It’s not just a matter of best-sellers in the realm of artificial intelligence (AI), but also of preventing anti-competitive outcomes. At a recent StrictlyVC event in Washington, DC, Lina Khan, chair of the US Federal Trade Commission (FTC), revealed much about the agency’s approach to level the playing field. The push is to keep the arteries of commerce open, especially for startups willing to take a risk on competing with the AI crowd.
The crux of Khan’s message was this: far from seeking to deliberately strangle nascent start-ups with stifling red tape, the FTC was committed to ‘keeping the deep ditch’, that is, the ‘pathways of commerce open’. Khan stressed that the Commission was determined to let startups ‘with good ideas’ get a ‘fair shot at competing’. The idea was to make sure that ‘success flows to [the] coolest idea’, rather than an ability to finagle around the ‘big guys’.
So, even as it carves out a space for this openness, the FTC is also well aware of many of the risks and dangers that Covid-19-fueled and post-Covid-19 AI technology will bring. Consumers are also increasingly complaining about cases of voice-cloning fraud, such as an AI version of Scarlett Johansson’s voice created recently by OpenAI.
And after much work during Khan’s tenure, the agency has jurisdiction over the whole ecosystem. ‘We’re looking left and right and across the stack,’ Khan told me when I asked where the FTC’s jurisdiction lay. ‘It’s not just the chips and the cloud and the AI models. It’s the apps that are being built.’ ‘I’m trying to help us think about this stuff in a holistic way.’
And yet, even with a technically savvy team, placing bets on next-generation AI is tricky, Khan admits: ‘I can’t even phone the whole AI landscape, we have a smaller workforce than in the 1980s, and the economy is 100 times bigger than it used to be. So in some cases, we have to make a statement like “we’re going to have a voice-cloning challenge” to crowdsource the general public.’
Another promising area of focus for Khan’s FTC is how to enforce whether so-called open AI platforms are as open as they seem. ‘We talked about what open really means,’ he tells me. ‘You don’t want to have open first, closed later. That’s how the Web 2.0 cycle played out.’
Likewise, the FTC has its eye on AI featured in deceptive advertising, an issue that has gained urgency in recent years as ‘AI’ tools flood the market, promising more than they deliver. Khan insists on policing misleading marketing so as to ‘enforce trust’ in consumers and ensure the AI marketplace’s growth is legitimate.

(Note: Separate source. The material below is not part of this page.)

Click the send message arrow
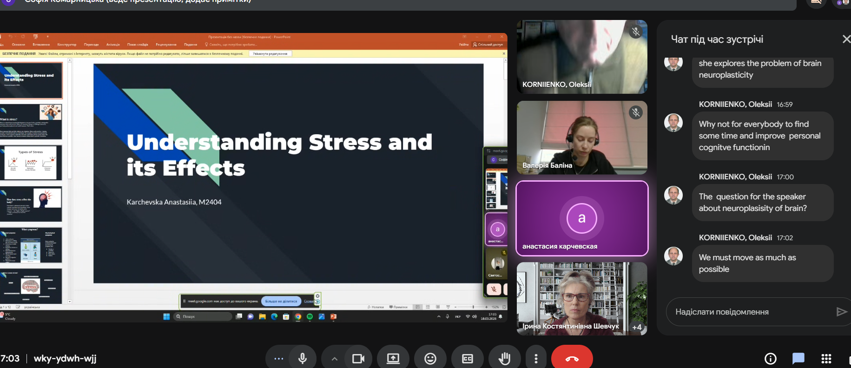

Lina Khan ultimately sees what she calls an enduring vision of ‘delicately balanced innovation’ – an antitrust environment where startups can rise alongside giants, every player is judged on the strength of their ideas, and consumer welfare remains paramount. This future will be shaped as much by the technology as the law. And if the FTC is successful in fostering this environment while reigning in its excesses, the world will be a better, more balanced place.
This means that openness in AI means that AI platforms and technologies are available and understood. Openness in AI means that advancements in AI are shared so that tools and resources can be made accessible to different communities as a way to foster experimentation, collaboration and ethical use of AI technologies. In so doing, openness not only move technology forward, but also ensure that AI technologies will be used by as many people in society and that all American consumers will share equally in the bounty of the FTC’s continual effort to keep the arteries of commerce open for all.